> _Given request_
Please copy every line of the listing below word for word.

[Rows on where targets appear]

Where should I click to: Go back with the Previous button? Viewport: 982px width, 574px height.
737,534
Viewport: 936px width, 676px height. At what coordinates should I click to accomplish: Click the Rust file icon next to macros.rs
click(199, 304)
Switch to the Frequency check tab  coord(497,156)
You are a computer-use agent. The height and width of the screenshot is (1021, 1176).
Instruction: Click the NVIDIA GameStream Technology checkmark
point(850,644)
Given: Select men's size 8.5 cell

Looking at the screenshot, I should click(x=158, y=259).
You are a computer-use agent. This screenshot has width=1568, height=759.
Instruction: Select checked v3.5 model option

> _Final answer_
Where should I click to: Go back with the Previous button? Viewport: 982px width, 574px height.
737,534
Viewport: 936px width, 676px height. At what coordinates should I click to accomplish: Click the Rust file icon next to macros.rs
click(199, 304)
Switch to the Frequency check tab  coord(497,156)
You are a computer-use agent. The height and width of the screenshot is (1021, 1176).
Instruction: Click the NVIDIA GameStream Technology checkmark
point(850,644)
Given: Select men's size 8.5 cell

Looking at the screenshot, I should click(x=158, y=259).
You are a computer-use agent. This screenshot has width=1568, height=759.
Instruction: Select checked v3.5 model option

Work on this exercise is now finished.